_EXERCISE BRIEF_
Copy every line from the records below that carries the word "Switch".

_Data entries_
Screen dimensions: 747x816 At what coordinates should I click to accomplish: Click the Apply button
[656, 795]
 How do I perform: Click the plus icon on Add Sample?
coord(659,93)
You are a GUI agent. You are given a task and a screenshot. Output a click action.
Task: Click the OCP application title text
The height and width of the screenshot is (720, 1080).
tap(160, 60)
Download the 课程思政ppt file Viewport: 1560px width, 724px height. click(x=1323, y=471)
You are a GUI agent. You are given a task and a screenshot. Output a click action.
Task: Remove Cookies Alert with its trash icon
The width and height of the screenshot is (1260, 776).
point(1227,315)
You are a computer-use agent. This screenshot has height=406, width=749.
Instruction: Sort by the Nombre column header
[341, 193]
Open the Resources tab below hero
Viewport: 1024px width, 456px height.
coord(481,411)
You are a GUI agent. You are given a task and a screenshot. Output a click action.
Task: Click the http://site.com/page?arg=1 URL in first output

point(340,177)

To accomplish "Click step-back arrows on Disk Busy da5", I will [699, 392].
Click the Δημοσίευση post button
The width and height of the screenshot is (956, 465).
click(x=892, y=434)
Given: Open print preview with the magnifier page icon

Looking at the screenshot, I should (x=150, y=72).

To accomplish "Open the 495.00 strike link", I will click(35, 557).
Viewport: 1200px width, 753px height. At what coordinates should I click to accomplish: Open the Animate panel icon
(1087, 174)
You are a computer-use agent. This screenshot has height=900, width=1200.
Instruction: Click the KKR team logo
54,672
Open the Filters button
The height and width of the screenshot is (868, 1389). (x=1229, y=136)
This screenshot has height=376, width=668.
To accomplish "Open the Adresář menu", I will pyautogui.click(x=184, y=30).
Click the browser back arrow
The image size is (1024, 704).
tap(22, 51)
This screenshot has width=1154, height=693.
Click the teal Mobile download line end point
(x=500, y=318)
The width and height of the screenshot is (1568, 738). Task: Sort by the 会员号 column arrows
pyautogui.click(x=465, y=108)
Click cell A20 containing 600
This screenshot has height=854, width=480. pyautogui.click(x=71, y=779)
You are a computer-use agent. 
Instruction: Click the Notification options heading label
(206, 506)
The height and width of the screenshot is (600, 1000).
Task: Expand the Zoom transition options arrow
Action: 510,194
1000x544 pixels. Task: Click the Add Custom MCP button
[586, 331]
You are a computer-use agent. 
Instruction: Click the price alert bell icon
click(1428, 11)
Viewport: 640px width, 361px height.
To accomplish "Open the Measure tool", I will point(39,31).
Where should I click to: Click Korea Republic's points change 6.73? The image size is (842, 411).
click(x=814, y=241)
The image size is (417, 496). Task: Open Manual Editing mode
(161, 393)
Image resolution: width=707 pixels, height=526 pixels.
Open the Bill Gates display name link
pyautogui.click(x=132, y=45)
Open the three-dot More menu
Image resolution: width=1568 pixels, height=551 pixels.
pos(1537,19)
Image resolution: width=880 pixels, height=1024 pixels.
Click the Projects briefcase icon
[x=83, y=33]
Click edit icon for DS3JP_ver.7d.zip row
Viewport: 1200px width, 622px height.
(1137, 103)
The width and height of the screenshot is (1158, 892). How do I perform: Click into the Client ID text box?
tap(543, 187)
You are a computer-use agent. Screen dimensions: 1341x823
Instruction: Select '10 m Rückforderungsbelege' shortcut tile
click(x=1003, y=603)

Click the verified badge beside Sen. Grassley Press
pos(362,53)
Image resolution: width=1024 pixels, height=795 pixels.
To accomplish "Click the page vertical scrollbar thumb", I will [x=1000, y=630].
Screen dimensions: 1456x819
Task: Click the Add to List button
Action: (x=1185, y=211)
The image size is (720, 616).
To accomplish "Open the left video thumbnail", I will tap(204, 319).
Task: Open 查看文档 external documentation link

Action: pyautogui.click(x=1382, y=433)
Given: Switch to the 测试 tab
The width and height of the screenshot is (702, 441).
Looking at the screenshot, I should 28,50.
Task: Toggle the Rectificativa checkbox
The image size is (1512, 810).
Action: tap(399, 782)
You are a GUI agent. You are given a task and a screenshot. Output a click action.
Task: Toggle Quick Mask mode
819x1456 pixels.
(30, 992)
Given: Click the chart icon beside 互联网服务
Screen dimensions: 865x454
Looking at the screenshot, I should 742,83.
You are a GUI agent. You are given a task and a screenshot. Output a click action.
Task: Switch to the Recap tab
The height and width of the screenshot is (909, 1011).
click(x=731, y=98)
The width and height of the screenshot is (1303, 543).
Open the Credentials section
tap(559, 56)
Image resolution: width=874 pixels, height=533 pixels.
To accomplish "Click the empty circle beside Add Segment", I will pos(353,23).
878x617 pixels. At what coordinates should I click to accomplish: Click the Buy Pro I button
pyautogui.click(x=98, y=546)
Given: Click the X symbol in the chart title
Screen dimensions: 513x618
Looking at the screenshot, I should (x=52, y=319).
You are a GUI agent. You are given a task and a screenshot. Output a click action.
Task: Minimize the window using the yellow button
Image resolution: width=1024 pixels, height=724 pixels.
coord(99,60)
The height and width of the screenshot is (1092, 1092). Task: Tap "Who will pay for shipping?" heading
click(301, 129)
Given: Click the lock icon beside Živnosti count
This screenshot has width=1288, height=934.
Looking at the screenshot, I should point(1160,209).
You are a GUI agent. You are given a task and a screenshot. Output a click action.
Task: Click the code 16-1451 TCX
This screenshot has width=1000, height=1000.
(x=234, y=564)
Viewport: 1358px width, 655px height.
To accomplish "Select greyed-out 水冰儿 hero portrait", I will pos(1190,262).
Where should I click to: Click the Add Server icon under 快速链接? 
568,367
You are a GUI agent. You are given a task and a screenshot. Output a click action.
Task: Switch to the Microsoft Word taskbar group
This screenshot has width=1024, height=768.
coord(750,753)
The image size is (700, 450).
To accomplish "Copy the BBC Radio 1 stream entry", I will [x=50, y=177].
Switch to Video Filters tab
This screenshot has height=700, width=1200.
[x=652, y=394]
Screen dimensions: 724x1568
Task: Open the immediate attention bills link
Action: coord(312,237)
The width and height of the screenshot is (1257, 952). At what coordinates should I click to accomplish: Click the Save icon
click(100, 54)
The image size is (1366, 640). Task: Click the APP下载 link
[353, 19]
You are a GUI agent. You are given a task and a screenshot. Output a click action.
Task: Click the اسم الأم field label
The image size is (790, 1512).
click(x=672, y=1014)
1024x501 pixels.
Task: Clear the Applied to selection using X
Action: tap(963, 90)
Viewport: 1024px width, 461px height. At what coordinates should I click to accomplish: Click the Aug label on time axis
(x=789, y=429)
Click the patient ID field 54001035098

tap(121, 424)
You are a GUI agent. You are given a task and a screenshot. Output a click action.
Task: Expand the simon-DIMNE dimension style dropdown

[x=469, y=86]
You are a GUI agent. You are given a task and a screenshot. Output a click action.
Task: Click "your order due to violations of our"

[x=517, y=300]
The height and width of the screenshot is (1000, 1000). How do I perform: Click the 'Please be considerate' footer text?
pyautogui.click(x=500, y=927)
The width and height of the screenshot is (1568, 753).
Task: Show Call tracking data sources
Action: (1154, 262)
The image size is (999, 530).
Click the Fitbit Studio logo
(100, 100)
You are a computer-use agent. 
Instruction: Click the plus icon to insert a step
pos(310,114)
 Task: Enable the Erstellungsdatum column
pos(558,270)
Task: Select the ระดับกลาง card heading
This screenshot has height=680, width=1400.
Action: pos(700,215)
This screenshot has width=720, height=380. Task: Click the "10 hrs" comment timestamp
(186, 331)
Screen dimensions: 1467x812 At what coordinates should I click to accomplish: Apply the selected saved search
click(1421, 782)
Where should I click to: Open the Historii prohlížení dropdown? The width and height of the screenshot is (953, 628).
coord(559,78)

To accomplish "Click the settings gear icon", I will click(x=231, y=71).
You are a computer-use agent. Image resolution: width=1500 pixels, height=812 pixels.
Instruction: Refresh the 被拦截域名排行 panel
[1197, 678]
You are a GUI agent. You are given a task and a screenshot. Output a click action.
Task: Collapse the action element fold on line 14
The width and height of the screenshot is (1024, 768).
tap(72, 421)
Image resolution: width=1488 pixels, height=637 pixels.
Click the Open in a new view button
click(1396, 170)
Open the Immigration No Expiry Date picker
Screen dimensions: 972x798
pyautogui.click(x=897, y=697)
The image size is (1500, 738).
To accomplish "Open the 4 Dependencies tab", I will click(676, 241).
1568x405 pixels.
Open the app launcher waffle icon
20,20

_REPLY_
Given: Switch to the 测试 tab
Task: Switch to the Recap tab
Task: Switch to the Microsoft Word taskbar group
Switch to Video Filters tab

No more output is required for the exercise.